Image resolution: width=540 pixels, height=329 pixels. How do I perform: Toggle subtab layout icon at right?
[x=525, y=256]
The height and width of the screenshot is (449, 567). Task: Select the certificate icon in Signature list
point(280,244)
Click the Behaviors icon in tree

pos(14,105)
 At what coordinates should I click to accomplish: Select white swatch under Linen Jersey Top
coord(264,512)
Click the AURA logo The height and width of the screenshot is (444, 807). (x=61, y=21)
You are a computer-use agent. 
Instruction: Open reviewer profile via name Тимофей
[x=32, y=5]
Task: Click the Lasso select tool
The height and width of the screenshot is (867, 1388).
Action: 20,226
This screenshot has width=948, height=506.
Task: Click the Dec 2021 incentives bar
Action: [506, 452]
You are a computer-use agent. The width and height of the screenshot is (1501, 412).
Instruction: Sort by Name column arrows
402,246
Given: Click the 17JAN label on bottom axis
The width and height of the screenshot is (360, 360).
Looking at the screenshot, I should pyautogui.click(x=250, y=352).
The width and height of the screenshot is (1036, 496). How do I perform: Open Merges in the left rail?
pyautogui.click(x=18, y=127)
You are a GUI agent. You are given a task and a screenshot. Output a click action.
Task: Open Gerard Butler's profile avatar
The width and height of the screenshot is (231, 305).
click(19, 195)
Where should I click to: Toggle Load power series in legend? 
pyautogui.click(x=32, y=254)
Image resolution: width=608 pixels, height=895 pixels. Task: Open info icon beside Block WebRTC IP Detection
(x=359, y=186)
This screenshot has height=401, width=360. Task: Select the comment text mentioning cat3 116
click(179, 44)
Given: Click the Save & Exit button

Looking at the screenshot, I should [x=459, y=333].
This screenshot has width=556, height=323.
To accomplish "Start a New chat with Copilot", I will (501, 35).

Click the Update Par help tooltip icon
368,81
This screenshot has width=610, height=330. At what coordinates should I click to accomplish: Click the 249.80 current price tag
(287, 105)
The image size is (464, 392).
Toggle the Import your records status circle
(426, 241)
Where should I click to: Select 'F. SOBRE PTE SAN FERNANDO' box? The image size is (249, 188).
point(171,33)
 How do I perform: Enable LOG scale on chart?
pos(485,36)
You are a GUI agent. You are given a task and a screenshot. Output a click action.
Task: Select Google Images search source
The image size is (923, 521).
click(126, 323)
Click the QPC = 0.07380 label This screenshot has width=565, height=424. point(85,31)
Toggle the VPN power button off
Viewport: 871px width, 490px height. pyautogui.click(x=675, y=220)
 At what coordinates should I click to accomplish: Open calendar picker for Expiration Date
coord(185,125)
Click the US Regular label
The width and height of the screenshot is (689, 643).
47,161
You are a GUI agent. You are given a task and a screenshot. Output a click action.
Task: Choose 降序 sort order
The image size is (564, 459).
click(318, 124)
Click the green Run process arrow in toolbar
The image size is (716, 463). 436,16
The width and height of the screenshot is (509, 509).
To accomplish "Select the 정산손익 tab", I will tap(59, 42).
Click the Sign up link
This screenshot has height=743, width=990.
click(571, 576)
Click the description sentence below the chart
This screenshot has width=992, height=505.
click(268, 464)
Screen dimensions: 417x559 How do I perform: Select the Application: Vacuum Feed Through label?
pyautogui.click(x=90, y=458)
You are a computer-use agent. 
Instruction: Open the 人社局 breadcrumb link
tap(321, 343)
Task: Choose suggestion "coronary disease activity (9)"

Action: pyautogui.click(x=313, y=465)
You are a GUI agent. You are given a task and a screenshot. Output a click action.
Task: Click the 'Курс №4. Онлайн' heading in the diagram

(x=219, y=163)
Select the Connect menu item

----

Aim of the task:
Tally the lines in the listing that hold the string "will"; your reply is that total alone.

Answer for the task:
2